The slide show also delved into the history of the Southern Slavic people, specifically, the migrations of the Serbian and Croatian peoples from the Carpathian Mountains to their present locations in the Balkans. Defining moments in Christian history were also presented to show how the division between Roman Catholicism and Eastern Orthodoxy arose following the great schism in 1054. The invasion and long occupation by the Ottomans that prompted the migration of Serbians into the Krajina region of present-day Croatia at the behest of the Hapsburgs was explained. The causes of WW I and the ensuing formation of Yugoslavia in its aftermath, which set the conditions for the birth of the fascist Ustaše party and atrocities at Jasenovac were elaborated. Thus, the students were able to view the exhibit with a basic understanding of the root causes of the evil calamities which befell the Serbians, Roma, and Jews.
After the students toured the exhibit, they returned to view the remainder of the slide-show which focused on basic psychological aspects that might offer some explanation of how human beings could inflict such inhuman treatment upon others. Various psychological conditions were discussed, including: personality disorders (sadism, sociopathic, etc.), ideological indoctrination, the by-stander affect, fear of reprisal, and Milgram’s obedience experiments. Finally, an explanation regarding the presence of evil in the world (both then and now) was put forward.
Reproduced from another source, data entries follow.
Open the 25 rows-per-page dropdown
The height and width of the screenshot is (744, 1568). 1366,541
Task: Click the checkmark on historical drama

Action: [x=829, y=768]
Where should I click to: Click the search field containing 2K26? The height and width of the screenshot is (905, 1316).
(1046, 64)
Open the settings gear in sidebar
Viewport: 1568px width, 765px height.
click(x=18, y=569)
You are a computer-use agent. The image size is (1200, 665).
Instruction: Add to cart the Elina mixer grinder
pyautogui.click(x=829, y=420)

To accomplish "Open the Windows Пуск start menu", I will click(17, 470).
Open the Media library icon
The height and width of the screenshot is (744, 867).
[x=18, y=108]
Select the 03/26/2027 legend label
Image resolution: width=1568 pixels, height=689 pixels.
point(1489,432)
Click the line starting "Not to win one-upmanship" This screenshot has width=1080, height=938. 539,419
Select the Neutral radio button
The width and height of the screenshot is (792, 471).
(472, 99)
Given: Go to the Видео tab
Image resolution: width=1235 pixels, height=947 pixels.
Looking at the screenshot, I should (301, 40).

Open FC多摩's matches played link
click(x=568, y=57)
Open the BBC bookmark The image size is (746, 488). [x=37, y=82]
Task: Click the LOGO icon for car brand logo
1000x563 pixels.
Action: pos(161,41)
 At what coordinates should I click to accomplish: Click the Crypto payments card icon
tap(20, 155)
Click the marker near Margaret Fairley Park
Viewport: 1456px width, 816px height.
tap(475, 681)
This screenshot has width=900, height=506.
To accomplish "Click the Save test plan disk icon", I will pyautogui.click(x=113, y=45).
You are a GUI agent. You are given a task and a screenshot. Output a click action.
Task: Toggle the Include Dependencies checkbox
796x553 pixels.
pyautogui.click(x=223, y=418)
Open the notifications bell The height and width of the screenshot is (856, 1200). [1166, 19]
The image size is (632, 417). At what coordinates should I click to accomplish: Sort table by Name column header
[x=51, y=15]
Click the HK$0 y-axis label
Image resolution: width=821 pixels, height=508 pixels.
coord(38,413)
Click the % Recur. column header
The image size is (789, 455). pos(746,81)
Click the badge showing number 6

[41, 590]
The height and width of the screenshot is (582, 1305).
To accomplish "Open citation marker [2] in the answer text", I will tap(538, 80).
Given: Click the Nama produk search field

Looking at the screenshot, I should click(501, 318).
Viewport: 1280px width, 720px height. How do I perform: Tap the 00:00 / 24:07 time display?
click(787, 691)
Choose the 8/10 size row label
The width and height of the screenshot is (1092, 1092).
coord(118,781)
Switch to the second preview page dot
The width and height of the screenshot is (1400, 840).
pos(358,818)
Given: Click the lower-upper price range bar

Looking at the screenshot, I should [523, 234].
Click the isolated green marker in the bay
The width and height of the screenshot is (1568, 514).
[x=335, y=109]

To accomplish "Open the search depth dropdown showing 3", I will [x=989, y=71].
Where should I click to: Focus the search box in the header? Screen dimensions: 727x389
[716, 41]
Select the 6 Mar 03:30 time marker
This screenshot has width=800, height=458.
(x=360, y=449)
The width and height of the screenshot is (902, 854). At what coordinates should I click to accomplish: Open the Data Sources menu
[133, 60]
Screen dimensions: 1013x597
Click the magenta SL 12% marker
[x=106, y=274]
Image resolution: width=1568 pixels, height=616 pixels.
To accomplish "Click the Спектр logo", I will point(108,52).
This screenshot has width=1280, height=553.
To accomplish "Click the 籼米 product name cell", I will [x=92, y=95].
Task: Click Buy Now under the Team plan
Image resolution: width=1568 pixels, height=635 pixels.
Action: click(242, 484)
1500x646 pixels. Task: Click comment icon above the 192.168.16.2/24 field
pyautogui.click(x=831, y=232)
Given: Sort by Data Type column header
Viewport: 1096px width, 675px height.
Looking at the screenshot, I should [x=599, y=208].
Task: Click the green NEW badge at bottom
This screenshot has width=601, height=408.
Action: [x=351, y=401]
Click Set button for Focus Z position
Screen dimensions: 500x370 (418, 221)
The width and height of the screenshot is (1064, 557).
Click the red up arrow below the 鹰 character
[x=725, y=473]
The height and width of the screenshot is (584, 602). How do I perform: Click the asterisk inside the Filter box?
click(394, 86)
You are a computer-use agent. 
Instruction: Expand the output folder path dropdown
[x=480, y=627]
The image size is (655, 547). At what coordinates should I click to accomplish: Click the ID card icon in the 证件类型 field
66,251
The remaining time of the presentation was used for an open question and answer session, which was led by our Very Rev. Stavrophor Stevan Rocknage. The topic of forgiveness of one’s oppressor was raised along with a discussion of what the students had learned and how they thought future catastrophes like Jasenovac could be avoided. Following the closure of the presentation, the teachers provided very positive remarks regarding their impressions and overall satisfaction with the presentation and exhibits. In turn, the St. Sava representatives thanked the students and teachers for their attendance and taking the time to learn about Jasenovac so they may be better prepared to recognize and stand up against oppression and injustice in the future.